3.5. Mucosal immunity and antisperm antibodies Evidence has accumulated suggesting the production of locally secreted antisperm antibodies, within the genital tract, despite their absence in blood. These immunoglobulins are primarily of the IgA class. Secretory IgA is the major immunoglobulin present in tears, saliva, and colostrum, as well as in respiratory, gastrointestinal, and reproductive tract secretions. It is the product of two distinct cell types (Mestecky and McGhee, 1983). Secretory IgA is synthesized by plasma cells, and epithelial cells produce secretory component (SC), which acts as a regulatory transport protein for IgA. A membrane SC–IgA complex forms and is then internalized and transported to the apical region of epithelial cells.

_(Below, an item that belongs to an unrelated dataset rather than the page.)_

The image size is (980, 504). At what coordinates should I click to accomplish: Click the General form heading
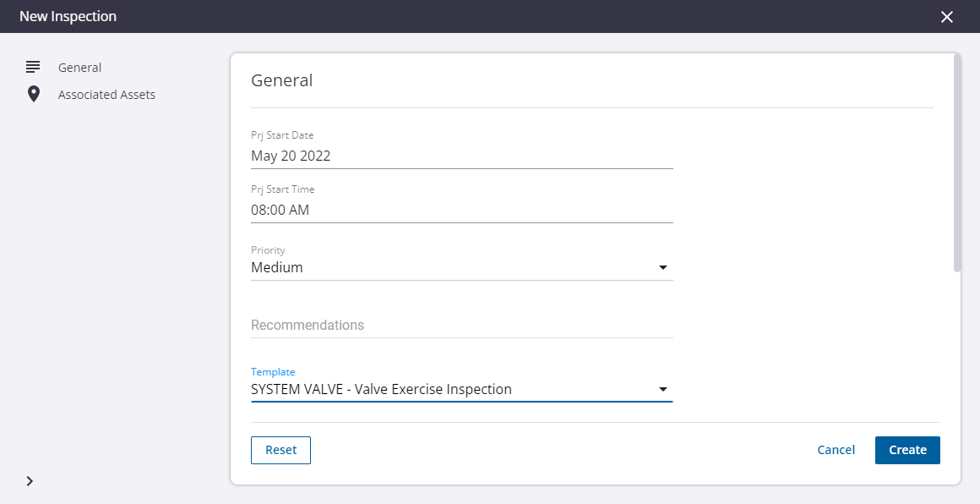point(282,80)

The SC–IgA complex is then released into the external secretions. Although little is known about the mechanism of IgA secretion within the male genital tract, the local production of Escherichia coli-specific IgA has been detected in men with chronic prostatitis (Fowler, 1996). A local secretory system exists in the human female reproductive tract, as suggested by the prominence of IgA-producing plasma cells in the fallopian tubes, cervix, and vagina (Kutteh and Mestecky, 1996). Kutteh et al. (1988, 1990) demonstrated by indirect immunofluorescence that tubal segments obtained at sterilization contained IgA-secreting plasma cells in the subepithelial lamina propria. Their observations suggest that if one relies solely on serological tests to diagnose immunities to sperm, results would be misleading in a significant proportion of cases. They reinforce the notion that the presence of humoral antibodies directed against sperm is not relevant to fertility unless the circulating antibodies are present within the reproductive tract. Tests capable of detecting immunoglobulins on living sperm recovered from the ejaculate are the most direct way to detect whether auto-immunity to sperm exists and, if so, to determine its extent and type (Table 6).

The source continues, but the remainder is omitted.